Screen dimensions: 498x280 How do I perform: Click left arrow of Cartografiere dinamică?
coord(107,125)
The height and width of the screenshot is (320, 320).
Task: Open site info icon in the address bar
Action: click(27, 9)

──────

Rewrite the rows above as a numbered list, leaving out any blank lines.

Written answer ->
1. Screen dimensions: 498x280 How do I perform: Click left arrow of Cartografiere dinamică?
2. coord(107,125)
3. The height and width of the screenshot is (320, 320).
4. Task: Open site info icon in the address bar
5. Action: click(27, 9)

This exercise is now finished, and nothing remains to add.